**TASK PROMPT**
Can you quote, word for word, every line from the first line of the records below through the line containing "Task: Open map Settings", and nothing else?

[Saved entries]
##########

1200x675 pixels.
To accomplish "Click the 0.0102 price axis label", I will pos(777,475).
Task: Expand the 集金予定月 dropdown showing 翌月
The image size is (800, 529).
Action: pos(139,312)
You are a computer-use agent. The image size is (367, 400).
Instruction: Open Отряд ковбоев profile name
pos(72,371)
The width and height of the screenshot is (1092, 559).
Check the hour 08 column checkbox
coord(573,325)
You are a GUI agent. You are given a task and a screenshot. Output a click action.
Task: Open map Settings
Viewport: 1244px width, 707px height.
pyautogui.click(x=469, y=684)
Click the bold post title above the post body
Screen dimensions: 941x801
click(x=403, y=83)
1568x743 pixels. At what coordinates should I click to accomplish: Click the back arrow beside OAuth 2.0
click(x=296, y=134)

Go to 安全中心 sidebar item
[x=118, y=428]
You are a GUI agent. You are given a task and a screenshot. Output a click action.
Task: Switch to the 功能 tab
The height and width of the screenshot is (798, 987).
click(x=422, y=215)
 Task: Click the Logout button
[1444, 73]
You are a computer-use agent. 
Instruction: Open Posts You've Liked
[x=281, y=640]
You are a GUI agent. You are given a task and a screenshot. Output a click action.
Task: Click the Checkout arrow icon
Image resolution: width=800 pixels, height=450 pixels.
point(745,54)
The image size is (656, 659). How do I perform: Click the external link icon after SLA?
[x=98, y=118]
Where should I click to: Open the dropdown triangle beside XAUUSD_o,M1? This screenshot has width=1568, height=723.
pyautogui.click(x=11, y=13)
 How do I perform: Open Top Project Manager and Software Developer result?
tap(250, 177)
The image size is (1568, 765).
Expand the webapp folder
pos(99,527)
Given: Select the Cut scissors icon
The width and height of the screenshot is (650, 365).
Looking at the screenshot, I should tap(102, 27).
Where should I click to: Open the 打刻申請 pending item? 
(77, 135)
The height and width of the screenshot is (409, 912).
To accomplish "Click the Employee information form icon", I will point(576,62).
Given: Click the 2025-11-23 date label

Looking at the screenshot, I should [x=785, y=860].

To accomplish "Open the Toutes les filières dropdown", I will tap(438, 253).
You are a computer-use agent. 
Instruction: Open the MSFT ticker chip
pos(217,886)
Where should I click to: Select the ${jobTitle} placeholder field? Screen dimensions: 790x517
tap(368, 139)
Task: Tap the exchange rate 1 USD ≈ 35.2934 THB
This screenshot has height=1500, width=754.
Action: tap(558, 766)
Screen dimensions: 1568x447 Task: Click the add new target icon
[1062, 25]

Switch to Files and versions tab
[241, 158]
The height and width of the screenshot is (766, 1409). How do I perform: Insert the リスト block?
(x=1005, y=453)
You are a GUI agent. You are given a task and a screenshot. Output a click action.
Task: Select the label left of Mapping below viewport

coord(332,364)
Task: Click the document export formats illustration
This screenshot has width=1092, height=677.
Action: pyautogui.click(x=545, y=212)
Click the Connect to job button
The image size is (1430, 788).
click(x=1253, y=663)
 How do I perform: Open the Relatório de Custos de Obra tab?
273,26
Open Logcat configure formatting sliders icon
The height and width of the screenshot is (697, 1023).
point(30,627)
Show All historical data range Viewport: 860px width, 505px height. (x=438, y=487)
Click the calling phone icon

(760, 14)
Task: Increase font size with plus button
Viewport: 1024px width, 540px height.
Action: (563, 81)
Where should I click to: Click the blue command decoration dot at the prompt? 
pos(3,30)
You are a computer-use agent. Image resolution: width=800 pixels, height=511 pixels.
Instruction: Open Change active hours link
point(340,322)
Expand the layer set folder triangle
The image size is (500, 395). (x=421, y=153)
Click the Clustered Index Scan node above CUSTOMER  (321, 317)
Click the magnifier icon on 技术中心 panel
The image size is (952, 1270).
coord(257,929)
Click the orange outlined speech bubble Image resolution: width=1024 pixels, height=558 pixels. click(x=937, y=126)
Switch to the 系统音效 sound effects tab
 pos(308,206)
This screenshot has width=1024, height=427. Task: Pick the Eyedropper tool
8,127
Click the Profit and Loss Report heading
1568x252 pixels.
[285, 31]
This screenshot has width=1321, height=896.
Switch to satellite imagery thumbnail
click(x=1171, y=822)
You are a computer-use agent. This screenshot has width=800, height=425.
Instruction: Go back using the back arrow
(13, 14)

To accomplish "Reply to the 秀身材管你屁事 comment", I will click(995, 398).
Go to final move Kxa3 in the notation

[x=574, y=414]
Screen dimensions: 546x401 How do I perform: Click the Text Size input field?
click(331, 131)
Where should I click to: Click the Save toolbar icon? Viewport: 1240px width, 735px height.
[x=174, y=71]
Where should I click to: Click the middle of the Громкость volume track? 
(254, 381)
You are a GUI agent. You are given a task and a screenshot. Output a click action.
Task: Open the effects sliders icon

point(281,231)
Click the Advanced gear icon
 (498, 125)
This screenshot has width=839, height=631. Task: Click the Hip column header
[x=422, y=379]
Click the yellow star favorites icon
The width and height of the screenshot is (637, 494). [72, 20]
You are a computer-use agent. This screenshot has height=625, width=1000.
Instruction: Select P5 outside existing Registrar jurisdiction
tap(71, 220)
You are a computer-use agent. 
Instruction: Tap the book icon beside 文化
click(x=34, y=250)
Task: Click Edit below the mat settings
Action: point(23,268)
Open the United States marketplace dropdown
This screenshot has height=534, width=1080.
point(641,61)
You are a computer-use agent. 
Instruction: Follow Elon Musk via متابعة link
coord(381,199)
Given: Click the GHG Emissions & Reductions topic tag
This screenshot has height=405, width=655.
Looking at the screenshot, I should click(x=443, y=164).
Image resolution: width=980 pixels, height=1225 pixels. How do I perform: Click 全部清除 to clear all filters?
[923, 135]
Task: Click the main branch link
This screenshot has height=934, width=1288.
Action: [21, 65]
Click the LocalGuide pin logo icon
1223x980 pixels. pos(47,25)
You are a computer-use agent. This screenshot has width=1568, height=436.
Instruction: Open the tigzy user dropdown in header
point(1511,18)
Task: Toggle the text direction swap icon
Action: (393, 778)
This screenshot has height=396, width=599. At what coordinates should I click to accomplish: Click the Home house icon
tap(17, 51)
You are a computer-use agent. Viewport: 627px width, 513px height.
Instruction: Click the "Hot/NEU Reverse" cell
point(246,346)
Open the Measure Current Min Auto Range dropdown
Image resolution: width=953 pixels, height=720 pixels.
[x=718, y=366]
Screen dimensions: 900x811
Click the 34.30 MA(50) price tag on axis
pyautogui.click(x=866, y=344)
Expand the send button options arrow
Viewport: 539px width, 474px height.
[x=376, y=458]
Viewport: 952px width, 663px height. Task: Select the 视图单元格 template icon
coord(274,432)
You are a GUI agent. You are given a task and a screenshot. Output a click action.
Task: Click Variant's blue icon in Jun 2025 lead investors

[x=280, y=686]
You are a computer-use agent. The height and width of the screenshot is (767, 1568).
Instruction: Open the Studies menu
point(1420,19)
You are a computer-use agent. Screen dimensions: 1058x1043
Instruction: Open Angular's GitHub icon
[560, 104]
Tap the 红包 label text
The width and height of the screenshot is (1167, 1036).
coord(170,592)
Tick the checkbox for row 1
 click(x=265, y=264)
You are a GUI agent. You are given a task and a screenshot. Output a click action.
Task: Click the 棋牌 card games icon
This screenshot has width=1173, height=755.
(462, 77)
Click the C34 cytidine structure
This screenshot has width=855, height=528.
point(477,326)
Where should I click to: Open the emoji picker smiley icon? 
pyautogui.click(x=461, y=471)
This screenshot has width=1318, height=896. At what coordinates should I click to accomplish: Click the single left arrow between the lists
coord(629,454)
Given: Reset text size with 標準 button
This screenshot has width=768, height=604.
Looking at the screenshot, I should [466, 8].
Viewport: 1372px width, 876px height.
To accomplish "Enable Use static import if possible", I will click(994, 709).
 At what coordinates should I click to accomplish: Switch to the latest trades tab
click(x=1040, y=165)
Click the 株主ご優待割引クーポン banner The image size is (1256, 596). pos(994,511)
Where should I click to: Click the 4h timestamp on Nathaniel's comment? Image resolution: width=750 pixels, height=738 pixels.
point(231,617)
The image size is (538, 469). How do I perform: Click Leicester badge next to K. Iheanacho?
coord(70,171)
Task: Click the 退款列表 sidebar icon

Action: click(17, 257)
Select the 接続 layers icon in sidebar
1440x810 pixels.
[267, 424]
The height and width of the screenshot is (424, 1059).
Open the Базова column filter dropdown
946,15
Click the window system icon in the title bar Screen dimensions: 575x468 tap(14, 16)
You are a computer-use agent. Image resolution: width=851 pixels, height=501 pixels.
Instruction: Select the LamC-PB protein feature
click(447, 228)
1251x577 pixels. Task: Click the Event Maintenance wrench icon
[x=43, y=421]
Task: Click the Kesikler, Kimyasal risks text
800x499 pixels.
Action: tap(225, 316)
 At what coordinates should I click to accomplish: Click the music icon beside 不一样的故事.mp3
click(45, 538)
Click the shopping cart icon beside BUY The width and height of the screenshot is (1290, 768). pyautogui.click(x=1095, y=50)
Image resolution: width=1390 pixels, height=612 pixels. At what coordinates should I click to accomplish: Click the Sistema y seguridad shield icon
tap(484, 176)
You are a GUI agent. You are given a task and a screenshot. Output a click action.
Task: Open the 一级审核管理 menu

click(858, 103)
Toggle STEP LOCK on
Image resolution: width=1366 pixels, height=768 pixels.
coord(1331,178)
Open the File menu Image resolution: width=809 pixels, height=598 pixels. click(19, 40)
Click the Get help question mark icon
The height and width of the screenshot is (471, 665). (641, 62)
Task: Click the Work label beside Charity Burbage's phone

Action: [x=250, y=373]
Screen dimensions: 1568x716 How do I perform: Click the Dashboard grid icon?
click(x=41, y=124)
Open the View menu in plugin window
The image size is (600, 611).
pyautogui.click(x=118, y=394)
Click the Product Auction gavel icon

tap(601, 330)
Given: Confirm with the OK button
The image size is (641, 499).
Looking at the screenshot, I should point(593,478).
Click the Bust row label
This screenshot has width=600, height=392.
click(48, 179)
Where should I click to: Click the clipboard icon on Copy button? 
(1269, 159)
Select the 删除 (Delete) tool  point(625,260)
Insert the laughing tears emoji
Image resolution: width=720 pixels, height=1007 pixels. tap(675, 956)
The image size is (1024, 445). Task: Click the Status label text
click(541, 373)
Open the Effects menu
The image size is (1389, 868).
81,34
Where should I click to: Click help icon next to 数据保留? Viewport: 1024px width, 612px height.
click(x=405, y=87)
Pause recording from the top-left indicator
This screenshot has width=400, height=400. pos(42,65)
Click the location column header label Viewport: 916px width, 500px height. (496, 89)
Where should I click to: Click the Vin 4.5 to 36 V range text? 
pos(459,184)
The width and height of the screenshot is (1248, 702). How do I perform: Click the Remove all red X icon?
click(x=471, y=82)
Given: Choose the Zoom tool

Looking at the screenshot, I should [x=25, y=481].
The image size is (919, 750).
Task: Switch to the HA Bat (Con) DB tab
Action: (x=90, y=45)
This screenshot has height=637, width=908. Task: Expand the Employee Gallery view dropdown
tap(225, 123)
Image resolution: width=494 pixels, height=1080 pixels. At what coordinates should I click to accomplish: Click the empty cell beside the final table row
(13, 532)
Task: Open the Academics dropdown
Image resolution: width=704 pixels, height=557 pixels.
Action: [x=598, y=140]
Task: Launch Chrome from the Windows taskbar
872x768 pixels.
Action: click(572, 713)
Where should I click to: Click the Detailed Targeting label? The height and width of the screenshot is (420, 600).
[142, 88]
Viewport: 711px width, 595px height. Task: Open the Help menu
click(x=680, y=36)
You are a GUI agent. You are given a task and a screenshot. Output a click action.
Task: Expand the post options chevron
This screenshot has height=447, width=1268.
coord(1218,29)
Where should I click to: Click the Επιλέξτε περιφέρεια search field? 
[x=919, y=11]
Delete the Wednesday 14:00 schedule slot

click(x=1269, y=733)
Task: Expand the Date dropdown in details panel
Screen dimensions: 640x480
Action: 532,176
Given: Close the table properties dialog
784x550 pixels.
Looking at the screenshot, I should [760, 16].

##########

**ANSWER SPACE**
1200x675 pixels.
To accomplish "Click the 0.0102 price axis label", I will pos(777,475).
Task: Expand the 集金予定月 dropdown showing 翌月
The image size is (800, 529).
Action: pos(139,312)
You are a computer-use agent. The image size is (367, 400).
Instruction: Open Отряд ковбоев profile name
pos(72,371)
The width and height of the screenshot is (1092, 559).
Check the hour 08 column checkbox
coord(573,325)
You are a GUI agent. You are given a task and a screenshot. Output a click action.
Task: Open map Settings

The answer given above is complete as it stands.